French government holds crisis talks over ski resorts with no snow
An unusually warm winter has hit French ski resorts hard. Photo: AFP
France's environment minister is on Thursday holding a crisis meeting with ski resort managers after two resorted to flying in snow by helicopter.

France's environment minister Elisabeth Borne unleashed a stinging criticism of the ski resort owners who last week were reported to have helicoptered in snow to ensure that the slopes were ready for skiers.

Two French resorts – one in the Alps and one in the Pyrenees – have helicoptered in snow in recent weeks as the unusually warm weather left many facing the February school holidays – normally a peak time for ski holidays – with no snow on their slopes.

READ ALSO The French ski resorts facing a future with no snow


Environment minister Elisabeth Borne. Photo: AFP

One of the airlift operations reportedly lasted three hours and required 400 litres of fuel.
 
“Snowing ski resorts by helicopter is not possible,” said Elisabeth Borne on Sunday.
 
“We can not have stations that are victims of climate change, that have no more snow and, at the same time, contribute to aggravating climate change.”
 
But resort owners say they are facing a crisis if snow cannot be guaranteed during the ski season.

* * *

_Exercise task 1_:
What does the ski resort article say about these points?
(a) Who is France's environment minister?
(b) In which two mountain ranges are the resorts that helicoptered in snow?
(c) How long did one of the airlift operations reportedly last?
_Exercise task 2_: Could you extend the article on French ski resorts past its last sentence?
The rows that follow aren't needed for anything here.

* * *

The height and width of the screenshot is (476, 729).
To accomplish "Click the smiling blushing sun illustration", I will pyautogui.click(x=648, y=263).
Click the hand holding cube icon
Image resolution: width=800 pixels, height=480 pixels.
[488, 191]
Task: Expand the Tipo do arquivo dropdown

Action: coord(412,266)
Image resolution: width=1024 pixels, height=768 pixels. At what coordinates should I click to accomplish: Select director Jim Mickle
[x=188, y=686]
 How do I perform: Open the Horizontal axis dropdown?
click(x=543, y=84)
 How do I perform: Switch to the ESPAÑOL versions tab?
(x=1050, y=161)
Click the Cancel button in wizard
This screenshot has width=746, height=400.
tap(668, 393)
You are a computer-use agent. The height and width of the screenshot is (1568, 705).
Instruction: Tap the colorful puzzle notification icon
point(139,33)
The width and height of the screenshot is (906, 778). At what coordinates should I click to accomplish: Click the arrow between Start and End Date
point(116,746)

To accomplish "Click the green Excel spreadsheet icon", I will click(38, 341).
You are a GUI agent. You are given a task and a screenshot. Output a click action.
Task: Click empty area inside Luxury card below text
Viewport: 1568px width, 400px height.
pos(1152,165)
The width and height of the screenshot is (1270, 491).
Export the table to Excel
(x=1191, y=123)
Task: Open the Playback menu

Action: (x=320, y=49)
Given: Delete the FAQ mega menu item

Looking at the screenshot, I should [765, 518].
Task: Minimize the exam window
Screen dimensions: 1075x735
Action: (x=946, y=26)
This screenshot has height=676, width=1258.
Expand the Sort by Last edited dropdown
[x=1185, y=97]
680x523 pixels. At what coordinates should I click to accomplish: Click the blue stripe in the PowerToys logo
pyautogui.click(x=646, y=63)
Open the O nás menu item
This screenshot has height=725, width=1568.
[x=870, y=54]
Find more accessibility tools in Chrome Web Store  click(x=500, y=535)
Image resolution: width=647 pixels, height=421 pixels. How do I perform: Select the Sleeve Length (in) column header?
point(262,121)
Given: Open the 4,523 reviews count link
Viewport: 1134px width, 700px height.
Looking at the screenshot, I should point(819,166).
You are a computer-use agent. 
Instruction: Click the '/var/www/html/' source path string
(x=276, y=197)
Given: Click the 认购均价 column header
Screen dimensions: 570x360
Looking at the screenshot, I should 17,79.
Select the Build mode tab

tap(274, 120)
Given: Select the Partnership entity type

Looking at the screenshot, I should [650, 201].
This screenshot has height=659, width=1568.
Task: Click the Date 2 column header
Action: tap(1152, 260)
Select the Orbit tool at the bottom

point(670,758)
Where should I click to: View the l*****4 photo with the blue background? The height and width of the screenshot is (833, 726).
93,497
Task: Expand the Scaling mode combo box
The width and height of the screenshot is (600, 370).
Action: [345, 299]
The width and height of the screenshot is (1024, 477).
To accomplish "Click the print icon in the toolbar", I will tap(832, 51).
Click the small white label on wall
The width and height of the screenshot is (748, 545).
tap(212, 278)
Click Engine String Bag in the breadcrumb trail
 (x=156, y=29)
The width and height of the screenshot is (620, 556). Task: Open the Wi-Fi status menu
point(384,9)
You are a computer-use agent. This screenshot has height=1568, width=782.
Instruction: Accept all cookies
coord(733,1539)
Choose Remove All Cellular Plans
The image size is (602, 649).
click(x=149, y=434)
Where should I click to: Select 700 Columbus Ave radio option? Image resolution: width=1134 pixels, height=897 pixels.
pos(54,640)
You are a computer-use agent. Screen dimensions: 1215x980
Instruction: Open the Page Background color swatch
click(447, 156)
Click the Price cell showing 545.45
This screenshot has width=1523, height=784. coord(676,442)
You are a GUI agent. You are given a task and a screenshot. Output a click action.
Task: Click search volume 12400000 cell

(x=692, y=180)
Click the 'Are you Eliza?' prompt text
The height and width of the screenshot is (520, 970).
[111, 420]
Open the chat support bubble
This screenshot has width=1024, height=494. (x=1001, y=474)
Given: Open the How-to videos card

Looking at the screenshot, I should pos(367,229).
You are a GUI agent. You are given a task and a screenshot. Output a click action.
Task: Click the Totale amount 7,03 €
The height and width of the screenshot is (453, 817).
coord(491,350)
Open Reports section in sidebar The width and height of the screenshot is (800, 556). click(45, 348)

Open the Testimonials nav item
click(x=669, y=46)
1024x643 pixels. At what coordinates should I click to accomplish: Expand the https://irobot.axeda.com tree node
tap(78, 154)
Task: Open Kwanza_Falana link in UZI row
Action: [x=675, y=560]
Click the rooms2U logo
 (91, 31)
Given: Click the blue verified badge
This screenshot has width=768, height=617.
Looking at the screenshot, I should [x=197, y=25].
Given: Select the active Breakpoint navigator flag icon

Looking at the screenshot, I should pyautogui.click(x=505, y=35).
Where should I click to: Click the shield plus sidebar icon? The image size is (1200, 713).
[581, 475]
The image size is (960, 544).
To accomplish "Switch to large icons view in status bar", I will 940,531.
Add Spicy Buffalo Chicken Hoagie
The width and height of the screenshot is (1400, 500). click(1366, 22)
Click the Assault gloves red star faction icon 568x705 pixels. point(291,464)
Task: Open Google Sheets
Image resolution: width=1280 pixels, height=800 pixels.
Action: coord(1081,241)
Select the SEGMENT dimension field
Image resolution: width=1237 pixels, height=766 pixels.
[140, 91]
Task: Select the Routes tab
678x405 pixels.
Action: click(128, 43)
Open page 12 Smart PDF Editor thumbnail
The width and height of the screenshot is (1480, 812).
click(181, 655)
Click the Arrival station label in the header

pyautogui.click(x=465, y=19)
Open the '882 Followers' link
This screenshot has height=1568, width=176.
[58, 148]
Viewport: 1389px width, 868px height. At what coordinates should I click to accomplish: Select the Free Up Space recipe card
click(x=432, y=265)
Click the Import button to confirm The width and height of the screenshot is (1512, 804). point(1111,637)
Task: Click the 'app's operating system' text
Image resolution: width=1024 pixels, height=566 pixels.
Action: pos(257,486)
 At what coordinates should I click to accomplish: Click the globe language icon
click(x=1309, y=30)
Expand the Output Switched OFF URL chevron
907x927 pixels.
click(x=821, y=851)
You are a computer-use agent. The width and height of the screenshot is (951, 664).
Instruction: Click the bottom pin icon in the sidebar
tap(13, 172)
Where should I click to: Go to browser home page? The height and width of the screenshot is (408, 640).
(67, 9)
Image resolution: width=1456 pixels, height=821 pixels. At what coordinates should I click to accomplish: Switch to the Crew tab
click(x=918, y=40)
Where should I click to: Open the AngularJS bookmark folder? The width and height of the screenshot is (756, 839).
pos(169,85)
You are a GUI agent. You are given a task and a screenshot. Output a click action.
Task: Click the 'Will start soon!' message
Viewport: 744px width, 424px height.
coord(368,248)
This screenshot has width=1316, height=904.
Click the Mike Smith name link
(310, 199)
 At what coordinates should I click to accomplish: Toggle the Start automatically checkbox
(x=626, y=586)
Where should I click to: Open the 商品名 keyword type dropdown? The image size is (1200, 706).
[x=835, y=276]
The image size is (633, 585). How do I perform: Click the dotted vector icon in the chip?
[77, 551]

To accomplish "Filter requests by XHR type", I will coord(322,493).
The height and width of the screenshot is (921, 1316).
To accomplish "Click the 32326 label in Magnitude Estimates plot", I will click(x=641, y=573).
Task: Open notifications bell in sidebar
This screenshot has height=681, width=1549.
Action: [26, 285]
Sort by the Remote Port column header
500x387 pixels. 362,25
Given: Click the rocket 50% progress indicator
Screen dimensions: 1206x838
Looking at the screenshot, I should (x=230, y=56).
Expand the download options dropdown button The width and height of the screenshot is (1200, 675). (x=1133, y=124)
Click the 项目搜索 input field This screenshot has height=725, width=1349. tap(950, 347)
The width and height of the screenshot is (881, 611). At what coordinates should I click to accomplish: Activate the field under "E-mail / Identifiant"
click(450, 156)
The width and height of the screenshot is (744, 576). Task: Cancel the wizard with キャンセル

* * *

_Response 1_:
(a) Elisabeth Borne
(b) The Alps and the Pyrenees
(c) Three hours

_Response 2_:
 
Although the reduction in snow cover has been affecting French mountains for the past forty years, at heights of 1,500 metres and above, it will now hit higher, above 2,000 metres, according to Météo France.
 
According to two studies published in 2019 involving Météo France, which focus on resorts in the Alps and the Pyrenees, after 2050 “the impact of global warming on snow cover in resorts is strong as early as 1.5C of global warming”.
 
And, “above 3C, artificial snow is no longer sufficient to compensate for the reduction in natural snow cover”.
 
Many French resorts already have artificial snow machines, but these do not work well above certain temperatures, so exceptionally mild winters also impact upon them.
 
The minister says that she wants to “work on solutions for adapting mountain resorts to climate change”.